Endgültig kein Bürgerentscheid zur Landesgartenschau

Gießen (pm). Nach einem Beschluss des Hessischen Verwaltungsgerichtshofs (VGH) in Kassel wird das am 11. Januar bei der Stadt eingereichte und vom der Stadtparlament mit Beschluss vom 10. Februar als unzulässig zurückgewiesene Bürgerbegehren zur Landesgartenschau nicht zu einem Bürgerentscheid führen. Dies teilte der VGH am Donnerstag mit.

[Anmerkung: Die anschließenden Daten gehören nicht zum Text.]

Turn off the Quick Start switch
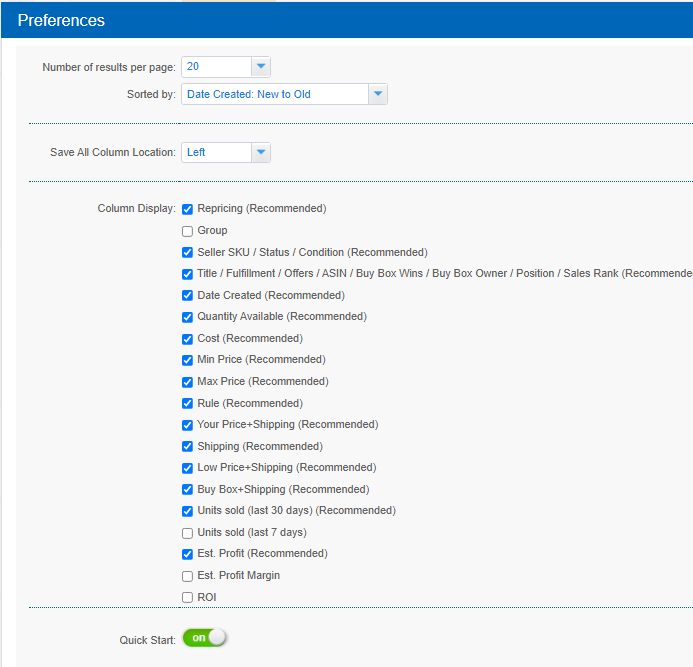Image resolution: width=693 pixels, height=667 pixels. click(x=205, y=637)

Nachdem der 8. Senat des Hessischen Verwaltungsgerichtshofs mit Beschluss vom 23. Februar die Beschwerde von Vertrauensleuten und einer Unterzeichnerin des Bürgerbegehrens gegen einen Beschluss des Verwaltungsgerichts Gießen zurückgewiesen hatte, soweit sich das Begehren gegen geplante Baumfällarbeiten auf dem für die Gartenschau vorgesehenen Gelände richtet, hat er mit soeben bekanntgegebenem Beschluss das Bürgerbegehren auch im Übrigen für unzulässig erklärt und der Beschwerde der Stadt Gießen gegen den selben Beschluss des Verwaltungsgerichts stattgegeben.

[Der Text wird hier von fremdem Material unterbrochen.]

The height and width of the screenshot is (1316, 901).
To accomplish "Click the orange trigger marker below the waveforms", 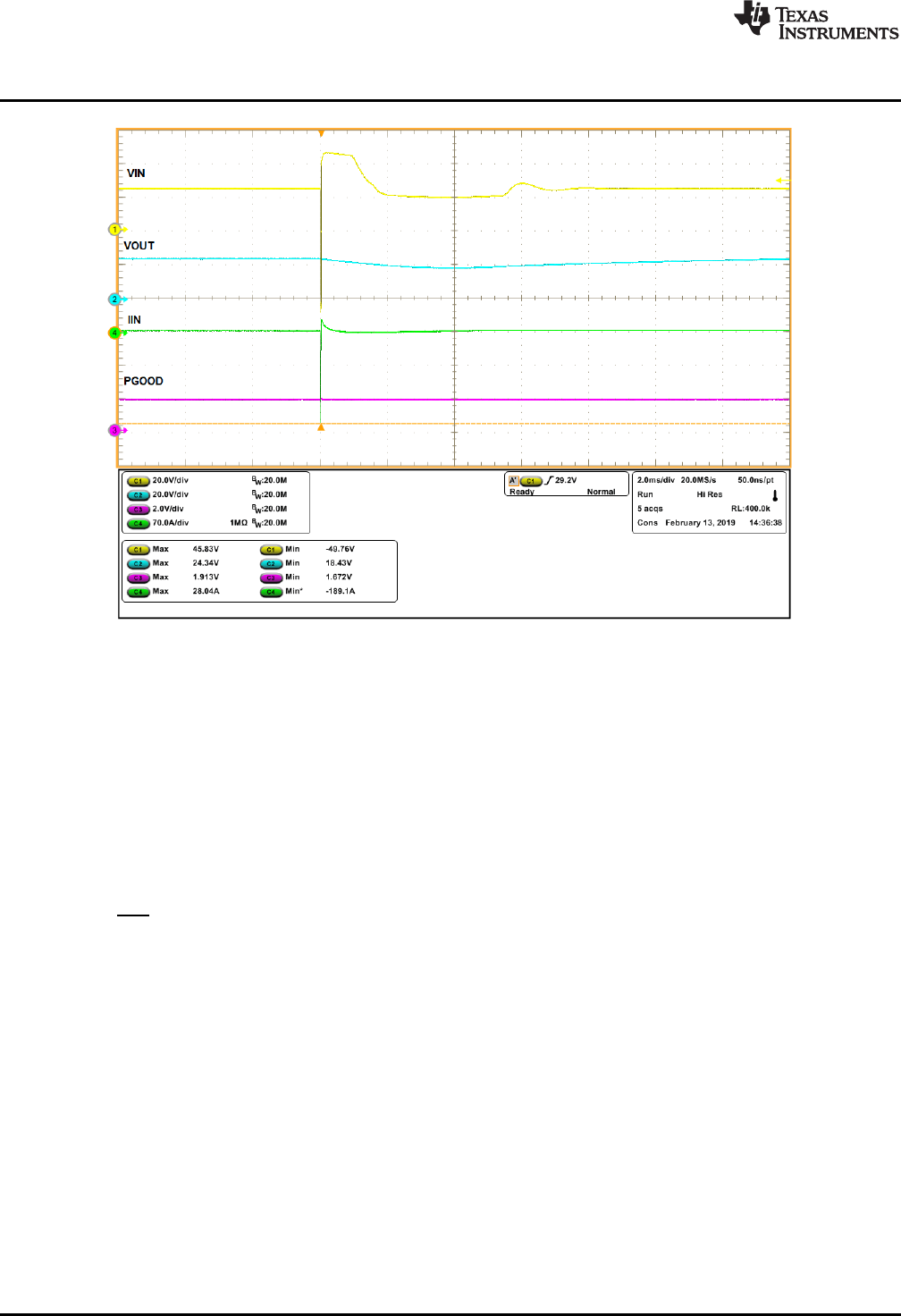I will pos(321,428).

Dieser weitere Beschluss betrifft die zweite mit dem Bürgerbegehren gestellte Frage, ob die Stadt Gießen zum Zwecke der Durchführung der Landesgartenschau weder neue Darlehen aufnehmen noch solche Sicherheiten stellen darf, für deren Erfüllung neue Schulden gemacht werden müssten.

Nach Auffassung des Hessischen Verwaltungsgerichtshofs handelt sich bei dieser Frage nicht, wie das Verwaltungsgericht Gießen ausgeführt hat, um ein sogenanntes initiatorisches Begehren. Vielmehr liege ein kassatorisches Bürgerbegehren vor, weil es um eine Angelegenheit gehe, über die die Stadtverordnetenversammlung der Stadt Gießen bereits einen Beschluss gefasst hat.

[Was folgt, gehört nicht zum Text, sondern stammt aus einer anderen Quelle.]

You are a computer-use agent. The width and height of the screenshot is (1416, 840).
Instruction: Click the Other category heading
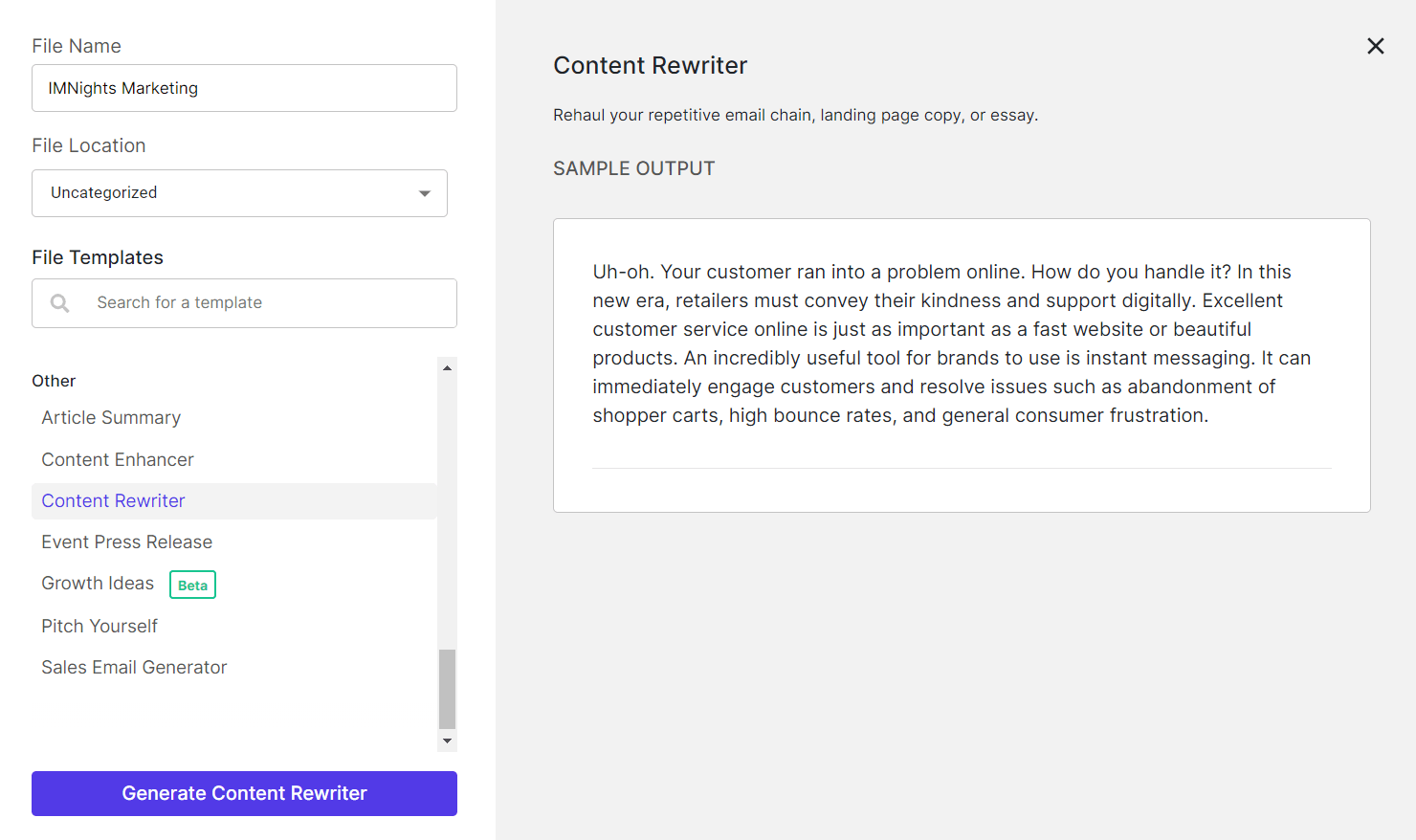coord(54,381)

Die Stadtverordnetenversammlung hat am 12. Mai 2010 in einem projektbezogenen Beschluss haushaltsübergreifend für mehrere Jahre darüber entschieden, in welcher Form die Finanzierung der Landesgartenschau erfolgen soll. Dieser Beschluss habe die in der Hessischen Gemeindeordnung geregelte und inzwischen rückwirkend von sechs auf acht Wochen verlängerte Frist für die Einreichung eines kassatorischen Bürgerbegehrens in Lauf gesetzt.

Diese Frist sei bei der Einreichung des Bürgerbegehrens zur Landesgartenschau 2014 im Januar 2012 lange verstrichen gewesen. Unabhängig davon sei das Bürgerbegehren auch deshalb unzulässig, weil es nicht den gemäß Gemeindeordnung erforderlichen Vorschlag für die Deckung der Kosten der verlangten Maßnahme enthalte. Es werde nicht dargelegt, in welcher Form ohne neue Kredite die Landesgartenschau finanziert werden solle. Dies wäre aber angesichts der erfolgten Vorarbeiten für die Gartenschau und der inzwischen vorgenommenen Planungen, die bereits Kosten verursacht hätten, erforderlich gewesen. Der Beschluss des VGH ist unanfechtbar.